_Task brief_
Lines before the one containing "Instruction: Open the three-dot" are to be left out; that line and every line after it, through the last line below, are to be reproduced exactly.

(Collected data entries)
# # # # #
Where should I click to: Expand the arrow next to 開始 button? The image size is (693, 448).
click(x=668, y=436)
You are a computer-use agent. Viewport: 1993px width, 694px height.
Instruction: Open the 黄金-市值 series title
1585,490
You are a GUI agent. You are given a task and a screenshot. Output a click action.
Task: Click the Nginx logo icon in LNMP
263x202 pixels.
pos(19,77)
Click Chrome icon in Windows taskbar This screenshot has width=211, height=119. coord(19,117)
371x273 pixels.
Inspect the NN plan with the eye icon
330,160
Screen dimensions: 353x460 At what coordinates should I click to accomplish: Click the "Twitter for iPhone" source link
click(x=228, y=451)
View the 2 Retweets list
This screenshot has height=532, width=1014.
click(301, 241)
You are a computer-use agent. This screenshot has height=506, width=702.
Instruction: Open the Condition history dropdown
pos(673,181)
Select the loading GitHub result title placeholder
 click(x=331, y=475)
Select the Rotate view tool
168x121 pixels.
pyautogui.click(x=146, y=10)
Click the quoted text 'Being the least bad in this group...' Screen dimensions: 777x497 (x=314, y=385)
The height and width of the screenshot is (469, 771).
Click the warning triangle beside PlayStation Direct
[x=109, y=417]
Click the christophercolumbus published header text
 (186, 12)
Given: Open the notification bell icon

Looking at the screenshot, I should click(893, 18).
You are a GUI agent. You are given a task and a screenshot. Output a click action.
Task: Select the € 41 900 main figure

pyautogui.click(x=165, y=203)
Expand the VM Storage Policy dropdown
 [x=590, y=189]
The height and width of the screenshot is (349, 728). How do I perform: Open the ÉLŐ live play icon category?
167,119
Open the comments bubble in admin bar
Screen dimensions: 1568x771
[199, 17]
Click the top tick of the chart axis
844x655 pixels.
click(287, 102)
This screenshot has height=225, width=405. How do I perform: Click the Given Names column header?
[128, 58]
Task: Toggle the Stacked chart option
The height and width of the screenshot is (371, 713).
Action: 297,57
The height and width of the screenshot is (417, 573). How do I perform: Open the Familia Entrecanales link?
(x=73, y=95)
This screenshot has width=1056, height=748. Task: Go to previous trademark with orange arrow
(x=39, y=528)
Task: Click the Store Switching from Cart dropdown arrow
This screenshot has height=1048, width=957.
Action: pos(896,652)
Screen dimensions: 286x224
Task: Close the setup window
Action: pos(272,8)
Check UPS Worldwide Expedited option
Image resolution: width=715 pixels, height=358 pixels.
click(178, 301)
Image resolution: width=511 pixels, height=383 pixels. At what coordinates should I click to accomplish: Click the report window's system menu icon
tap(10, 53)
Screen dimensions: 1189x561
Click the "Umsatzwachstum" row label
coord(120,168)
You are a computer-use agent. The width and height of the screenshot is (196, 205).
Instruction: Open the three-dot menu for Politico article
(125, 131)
# # # # #
_Your solution_
Instruction: Open the three-dot menu for Politico article
(125, 131)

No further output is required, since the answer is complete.